#### Document passage
========================================================================
The key first experiments were done with poly-U (synthetic RNA composed only of uridine bases, provided by Leon A. Heppel and Maxine Singer). At 3 am on May 27, 1961, Matthaei used phenylalanine as the "hot" amino acid. After an hour, the control tube (no poly-U) showed a background level of 70 counts, whereas the tube with poly-U added showed 38,000 counts per milligram of protein. Subsequent experiments showed that the 19 "cold" amino acids were not necessary and that the protein product had the biochemical characteristics of polyphenylalanine, demonstrating that a chain of repeated uracil bases produced a protein chain made solely of the repeating amino acid phenylalanine. While the experiment did not determine the number of bases per codon, it was consistent with the triplet codon UUU coding for phenylalanine.

In analogous experiments with other synthetic RNAs, they found that poly-C directed synthesis of polyproline. Nirenberg recounts that the labs of Severo Ochoa and James Watson had earlier done similar experiments with poly-A, but failed to detect protein synthesis because polylysine (unlike most proteins) is soluble in trichloroacetic acid. Further, using synthetic RNAs that randomly incorporated two bases at different ratios, they produced proteins containing more than one type of amino acid, from which they could deduce the triplet nature of the genetic code and narrow down the codon possibilities for other amino acids. Nirenberg's group eventually decoded all the amino acid codons by 1966, however this required additional ingenious experimental methods (see Nirenberg and Leder experiment).
========================================================================
#### Assigned task A
Condense the paragraph of the genetic code passage that begins "In analogous experiments with other synthetic RNAs" into a short bulleted list that keeps its main facts.
#### Assigned task B
Reproduce the genetic code passage word for word from "In analogous experiments" to "and Leder experiment).".

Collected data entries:
========================================================================
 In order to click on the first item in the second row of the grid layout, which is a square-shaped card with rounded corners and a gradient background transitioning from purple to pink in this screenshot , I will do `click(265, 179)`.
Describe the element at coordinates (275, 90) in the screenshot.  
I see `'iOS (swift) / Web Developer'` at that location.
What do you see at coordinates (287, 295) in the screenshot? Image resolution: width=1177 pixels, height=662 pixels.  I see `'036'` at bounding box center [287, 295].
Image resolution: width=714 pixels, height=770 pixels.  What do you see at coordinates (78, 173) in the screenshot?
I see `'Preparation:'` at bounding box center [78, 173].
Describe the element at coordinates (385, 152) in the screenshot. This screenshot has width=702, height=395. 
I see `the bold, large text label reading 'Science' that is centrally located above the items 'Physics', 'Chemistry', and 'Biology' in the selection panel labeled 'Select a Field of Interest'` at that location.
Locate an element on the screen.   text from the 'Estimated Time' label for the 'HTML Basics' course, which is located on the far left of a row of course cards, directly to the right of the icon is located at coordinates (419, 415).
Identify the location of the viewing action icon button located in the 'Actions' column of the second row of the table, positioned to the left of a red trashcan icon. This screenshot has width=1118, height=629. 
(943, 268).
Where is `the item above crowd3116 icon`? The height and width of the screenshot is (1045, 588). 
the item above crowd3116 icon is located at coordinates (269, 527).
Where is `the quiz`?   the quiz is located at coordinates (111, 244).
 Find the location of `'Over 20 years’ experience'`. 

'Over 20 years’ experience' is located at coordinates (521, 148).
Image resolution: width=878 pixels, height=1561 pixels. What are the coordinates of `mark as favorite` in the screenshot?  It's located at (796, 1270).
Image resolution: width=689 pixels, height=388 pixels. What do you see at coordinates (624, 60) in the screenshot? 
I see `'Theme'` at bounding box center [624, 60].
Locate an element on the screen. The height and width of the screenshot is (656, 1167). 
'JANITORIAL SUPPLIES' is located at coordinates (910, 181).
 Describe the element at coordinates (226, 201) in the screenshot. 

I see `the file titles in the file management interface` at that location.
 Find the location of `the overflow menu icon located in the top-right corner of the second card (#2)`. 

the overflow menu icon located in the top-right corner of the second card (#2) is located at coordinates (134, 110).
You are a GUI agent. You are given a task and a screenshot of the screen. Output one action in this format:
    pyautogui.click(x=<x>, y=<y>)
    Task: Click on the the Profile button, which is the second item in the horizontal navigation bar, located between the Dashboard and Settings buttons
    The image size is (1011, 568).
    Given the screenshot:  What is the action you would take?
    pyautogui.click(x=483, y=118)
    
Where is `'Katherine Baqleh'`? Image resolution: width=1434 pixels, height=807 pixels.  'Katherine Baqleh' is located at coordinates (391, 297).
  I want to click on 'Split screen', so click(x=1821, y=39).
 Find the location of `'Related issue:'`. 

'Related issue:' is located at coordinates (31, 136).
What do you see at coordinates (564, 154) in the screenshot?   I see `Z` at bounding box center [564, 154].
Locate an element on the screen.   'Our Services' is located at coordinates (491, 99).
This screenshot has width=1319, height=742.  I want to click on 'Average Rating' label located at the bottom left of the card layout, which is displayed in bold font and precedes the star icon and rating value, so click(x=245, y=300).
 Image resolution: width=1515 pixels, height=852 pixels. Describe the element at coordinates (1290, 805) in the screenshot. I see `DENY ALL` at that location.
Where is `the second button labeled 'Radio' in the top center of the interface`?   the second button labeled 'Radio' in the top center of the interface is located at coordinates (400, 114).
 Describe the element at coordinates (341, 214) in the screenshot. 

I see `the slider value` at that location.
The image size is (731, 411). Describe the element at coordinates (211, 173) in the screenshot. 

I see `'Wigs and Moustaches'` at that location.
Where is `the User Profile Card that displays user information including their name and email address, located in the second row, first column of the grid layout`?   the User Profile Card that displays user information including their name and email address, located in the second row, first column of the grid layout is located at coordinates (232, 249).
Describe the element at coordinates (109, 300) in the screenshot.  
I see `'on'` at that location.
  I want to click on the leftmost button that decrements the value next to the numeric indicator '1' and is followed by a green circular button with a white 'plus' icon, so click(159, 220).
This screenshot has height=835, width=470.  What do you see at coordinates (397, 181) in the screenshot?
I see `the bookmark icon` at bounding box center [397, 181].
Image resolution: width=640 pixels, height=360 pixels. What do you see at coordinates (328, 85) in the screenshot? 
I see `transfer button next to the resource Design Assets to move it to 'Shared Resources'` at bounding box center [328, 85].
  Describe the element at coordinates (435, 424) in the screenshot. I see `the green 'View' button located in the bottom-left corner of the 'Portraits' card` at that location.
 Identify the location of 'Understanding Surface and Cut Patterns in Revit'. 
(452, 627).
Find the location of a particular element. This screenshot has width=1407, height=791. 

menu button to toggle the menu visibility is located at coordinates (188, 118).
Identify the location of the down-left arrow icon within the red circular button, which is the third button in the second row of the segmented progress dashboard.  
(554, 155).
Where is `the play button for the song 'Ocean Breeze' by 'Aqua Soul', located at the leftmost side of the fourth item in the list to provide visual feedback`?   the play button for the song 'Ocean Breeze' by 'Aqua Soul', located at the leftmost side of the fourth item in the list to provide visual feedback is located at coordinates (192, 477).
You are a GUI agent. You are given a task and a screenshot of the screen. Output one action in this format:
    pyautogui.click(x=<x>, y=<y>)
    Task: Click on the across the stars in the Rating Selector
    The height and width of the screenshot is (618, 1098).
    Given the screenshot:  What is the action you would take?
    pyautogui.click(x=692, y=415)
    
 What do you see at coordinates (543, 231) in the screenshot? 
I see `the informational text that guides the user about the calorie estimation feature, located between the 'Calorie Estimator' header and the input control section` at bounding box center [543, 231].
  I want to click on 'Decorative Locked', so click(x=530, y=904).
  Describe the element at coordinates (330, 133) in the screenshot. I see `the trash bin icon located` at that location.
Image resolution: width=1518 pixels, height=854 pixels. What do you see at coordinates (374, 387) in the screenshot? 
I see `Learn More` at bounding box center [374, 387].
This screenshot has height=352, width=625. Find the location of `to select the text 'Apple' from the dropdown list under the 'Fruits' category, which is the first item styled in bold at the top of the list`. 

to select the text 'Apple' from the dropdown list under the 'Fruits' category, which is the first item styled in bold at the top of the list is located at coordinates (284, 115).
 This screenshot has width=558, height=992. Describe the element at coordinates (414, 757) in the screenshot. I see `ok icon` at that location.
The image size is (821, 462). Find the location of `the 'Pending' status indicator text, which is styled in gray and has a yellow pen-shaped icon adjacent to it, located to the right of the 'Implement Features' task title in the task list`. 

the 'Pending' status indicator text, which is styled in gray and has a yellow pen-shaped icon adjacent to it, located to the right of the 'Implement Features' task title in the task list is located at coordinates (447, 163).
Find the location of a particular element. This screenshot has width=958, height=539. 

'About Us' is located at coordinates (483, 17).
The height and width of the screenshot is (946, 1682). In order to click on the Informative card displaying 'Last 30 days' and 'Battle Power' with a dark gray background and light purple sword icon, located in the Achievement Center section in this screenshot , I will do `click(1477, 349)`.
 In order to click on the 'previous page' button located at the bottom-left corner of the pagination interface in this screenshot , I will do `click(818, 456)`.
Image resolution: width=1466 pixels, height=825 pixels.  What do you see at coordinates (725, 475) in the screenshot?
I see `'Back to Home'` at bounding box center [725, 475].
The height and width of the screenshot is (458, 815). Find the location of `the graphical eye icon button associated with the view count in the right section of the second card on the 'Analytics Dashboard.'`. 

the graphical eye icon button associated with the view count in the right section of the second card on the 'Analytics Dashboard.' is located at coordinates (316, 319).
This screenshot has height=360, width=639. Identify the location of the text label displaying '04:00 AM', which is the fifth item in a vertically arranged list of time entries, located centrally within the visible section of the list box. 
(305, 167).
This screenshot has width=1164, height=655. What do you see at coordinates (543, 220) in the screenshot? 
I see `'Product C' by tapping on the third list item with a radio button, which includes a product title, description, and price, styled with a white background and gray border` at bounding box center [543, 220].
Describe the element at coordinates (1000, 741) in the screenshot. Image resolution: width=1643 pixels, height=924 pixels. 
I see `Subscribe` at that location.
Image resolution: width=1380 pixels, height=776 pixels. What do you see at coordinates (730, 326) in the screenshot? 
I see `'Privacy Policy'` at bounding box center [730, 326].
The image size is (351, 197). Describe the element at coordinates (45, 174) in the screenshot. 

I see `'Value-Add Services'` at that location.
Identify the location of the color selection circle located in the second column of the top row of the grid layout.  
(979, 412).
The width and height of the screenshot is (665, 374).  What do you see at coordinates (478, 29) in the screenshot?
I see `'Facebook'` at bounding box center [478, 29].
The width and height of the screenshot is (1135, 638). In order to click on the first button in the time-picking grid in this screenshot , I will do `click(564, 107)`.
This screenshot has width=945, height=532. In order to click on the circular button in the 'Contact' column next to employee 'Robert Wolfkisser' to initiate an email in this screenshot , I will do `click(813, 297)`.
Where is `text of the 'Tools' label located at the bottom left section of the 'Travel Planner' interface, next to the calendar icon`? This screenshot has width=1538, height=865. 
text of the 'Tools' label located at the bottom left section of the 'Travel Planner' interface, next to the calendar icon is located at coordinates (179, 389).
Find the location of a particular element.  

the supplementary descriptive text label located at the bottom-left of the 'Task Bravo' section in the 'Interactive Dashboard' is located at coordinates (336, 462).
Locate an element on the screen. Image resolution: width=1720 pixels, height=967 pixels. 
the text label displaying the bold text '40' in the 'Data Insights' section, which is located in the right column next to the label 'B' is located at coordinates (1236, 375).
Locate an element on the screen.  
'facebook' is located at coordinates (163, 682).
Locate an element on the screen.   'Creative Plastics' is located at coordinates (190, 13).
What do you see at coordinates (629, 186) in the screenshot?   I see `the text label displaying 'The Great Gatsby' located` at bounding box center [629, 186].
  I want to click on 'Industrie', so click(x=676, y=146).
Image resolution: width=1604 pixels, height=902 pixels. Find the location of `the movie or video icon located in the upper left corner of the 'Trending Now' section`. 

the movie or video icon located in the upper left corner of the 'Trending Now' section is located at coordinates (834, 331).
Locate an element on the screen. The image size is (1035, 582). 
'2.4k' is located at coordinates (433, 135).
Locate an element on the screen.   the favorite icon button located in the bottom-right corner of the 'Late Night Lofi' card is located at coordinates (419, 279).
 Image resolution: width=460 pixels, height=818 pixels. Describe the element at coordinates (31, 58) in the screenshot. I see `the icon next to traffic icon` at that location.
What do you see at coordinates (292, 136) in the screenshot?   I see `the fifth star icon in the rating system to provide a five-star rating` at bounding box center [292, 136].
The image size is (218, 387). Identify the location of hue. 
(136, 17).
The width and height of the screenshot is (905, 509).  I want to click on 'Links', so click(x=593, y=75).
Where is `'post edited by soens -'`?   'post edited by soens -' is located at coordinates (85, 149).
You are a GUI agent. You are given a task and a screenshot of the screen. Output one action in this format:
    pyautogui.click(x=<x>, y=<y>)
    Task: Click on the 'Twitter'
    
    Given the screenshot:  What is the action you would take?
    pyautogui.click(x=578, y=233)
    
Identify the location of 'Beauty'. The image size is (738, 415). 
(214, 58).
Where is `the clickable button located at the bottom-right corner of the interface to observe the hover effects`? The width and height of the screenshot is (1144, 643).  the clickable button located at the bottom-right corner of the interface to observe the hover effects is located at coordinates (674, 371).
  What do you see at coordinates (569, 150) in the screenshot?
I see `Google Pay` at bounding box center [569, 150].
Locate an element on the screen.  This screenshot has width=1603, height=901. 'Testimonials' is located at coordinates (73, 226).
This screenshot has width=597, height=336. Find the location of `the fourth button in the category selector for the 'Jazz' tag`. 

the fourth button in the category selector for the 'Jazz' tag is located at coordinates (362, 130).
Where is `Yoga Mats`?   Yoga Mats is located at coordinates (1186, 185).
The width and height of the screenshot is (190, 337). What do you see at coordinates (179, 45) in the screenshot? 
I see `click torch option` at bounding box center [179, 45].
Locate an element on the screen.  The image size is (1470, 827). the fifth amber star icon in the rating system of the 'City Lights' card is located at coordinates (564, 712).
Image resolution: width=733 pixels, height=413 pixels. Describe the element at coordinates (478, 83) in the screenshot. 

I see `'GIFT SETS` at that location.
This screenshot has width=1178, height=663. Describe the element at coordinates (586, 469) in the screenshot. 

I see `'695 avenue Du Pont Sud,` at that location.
========================================================================
#### Answer box A
- Poly-C directed the synthesis of polyproline.
- Nirenberg says the labs of Severo Ochoa and James Watson had earlier tried similar experiments with poly-A. They detected no protein synthesis because polylysine, unlike most proteins, is soluble in trichloroacetic acid.
- Synthetic RNAs that randomly incorporated two bases at different ratios yielded proteins with more than one type of amino acid. From these, the triplet nature of the code could be deduced and codon possibilities for other amino acids narrowed down.
- By 1966 Nirenberg's group had decoded all the amino acid codons, which required additional experimental methods (see Nirenberg and Leder experiment).

#### Answer box B
In analogous experiments with other synthetic RNAs, they found that poly-C directed synthesis of polyproline. Nirenberg recounts that the labs of Severo Ochoa and James Watson had earlier done similar experiments with poly-A, but failed to detect protein synthesis because polylysine (unlike most proteins) is soluble in trichloroacetic acid. Further, using synthetic RNAs that randomly incorporated two bases at different ratios, they produced proteins containing more than one type of amino acid, from which they could deduce the triplet nature of the genetic code and narrow down the codon possibilities for other amino acids. Nirenberg's group eventually decoded all the amino acid codons by 1966, however this required additional ingenious experimental methods (see Nirenberg and Leder experiment).